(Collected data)
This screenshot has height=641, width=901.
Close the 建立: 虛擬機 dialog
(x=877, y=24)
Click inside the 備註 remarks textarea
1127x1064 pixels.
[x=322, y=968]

## Work instruction
Exactly as they stand above, write out the entries.

## Answer area
This screenshot has height=641, width=901.
Close the 建立: 虛擬機 dialog
(x=877, y=24)
Click inside the 備註 remarks textarea
1127x1064 pixels.
[x=322, y=968]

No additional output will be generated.